> Exercise directions
Please update the listing from the line with "You are a GUI" up to and including the line with "This screenshot has", replacing "colorbar-arrow-bottom" with "colorbar-arrow-top" and leaving everything else unchanged. Give back only those lines.

> Data listing
-- Opening Marker --
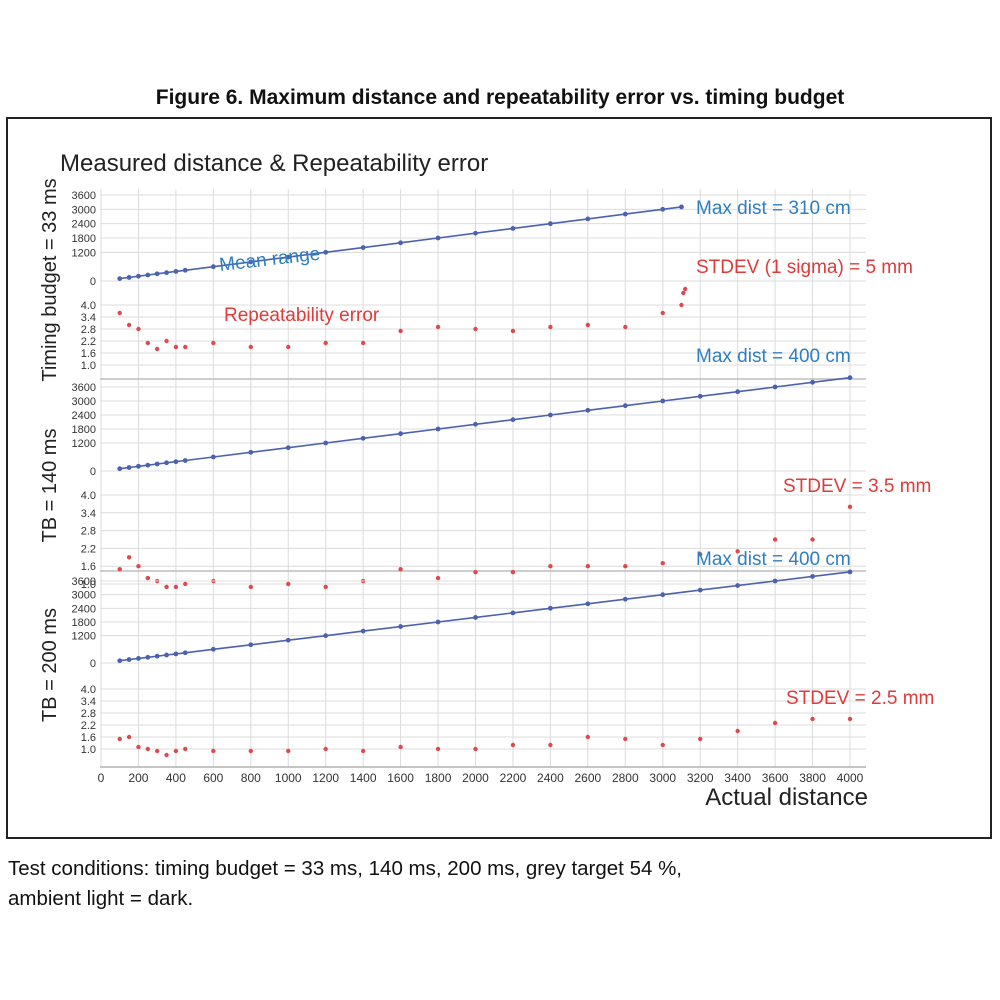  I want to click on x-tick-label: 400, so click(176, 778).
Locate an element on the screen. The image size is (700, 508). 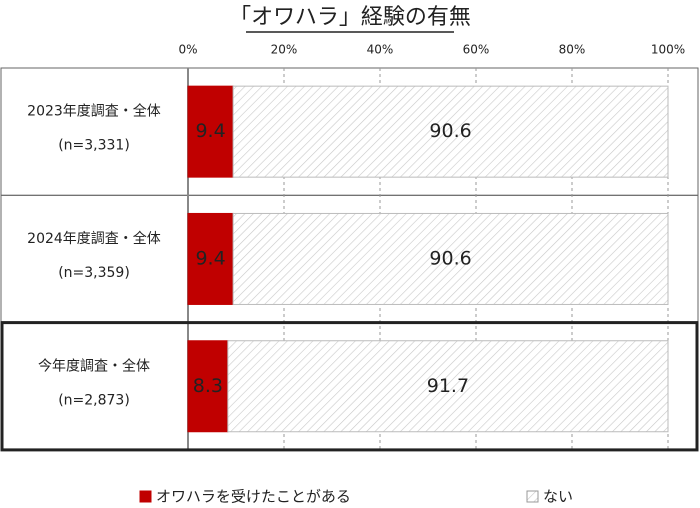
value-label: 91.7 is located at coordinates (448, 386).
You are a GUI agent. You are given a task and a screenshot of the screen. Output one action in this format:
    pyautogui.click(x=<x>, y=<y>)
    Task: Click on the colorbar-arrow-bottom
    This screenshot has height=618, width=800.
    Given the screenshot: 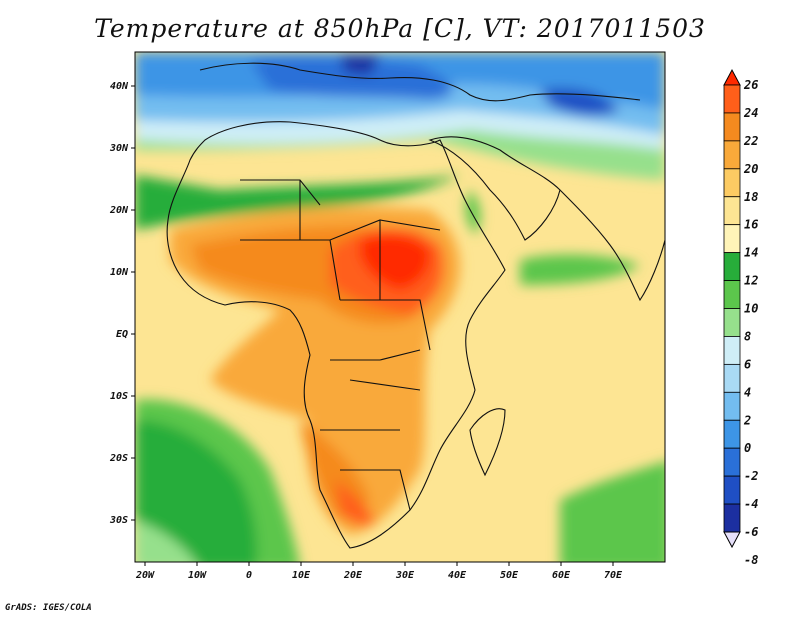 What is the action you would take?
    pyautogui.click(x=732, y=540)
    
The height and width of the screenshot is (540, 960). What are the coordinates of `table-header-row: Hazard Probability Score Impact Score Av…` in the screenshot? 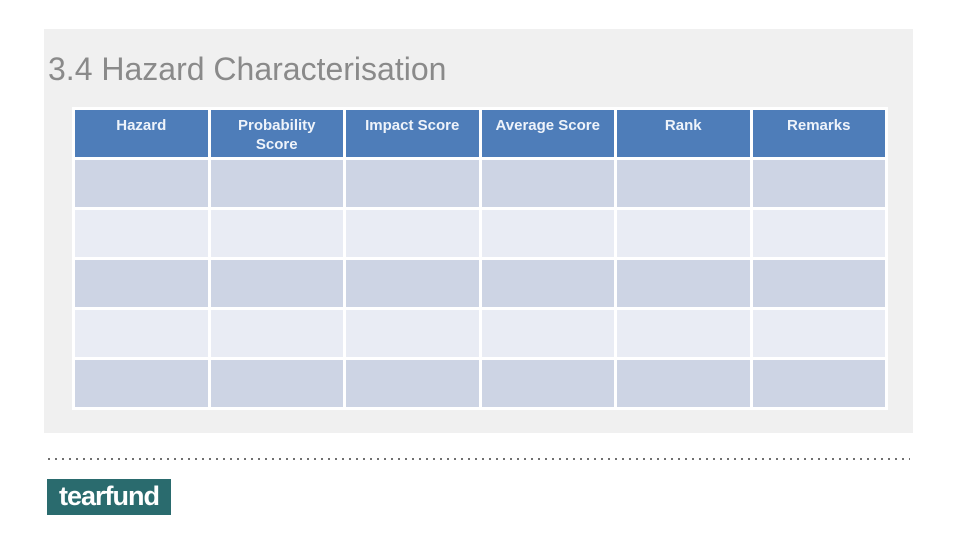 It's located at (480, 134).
-- Closing Marker --
> Result
You are a GUI agent. You are given a task and a screenshot of the screen. Output one action in this format:
    pyautogui.click(x=<x>, y=<y>)
    Task: Click on the colorbar-arrow-top
    This screenshot has height=618, width=800.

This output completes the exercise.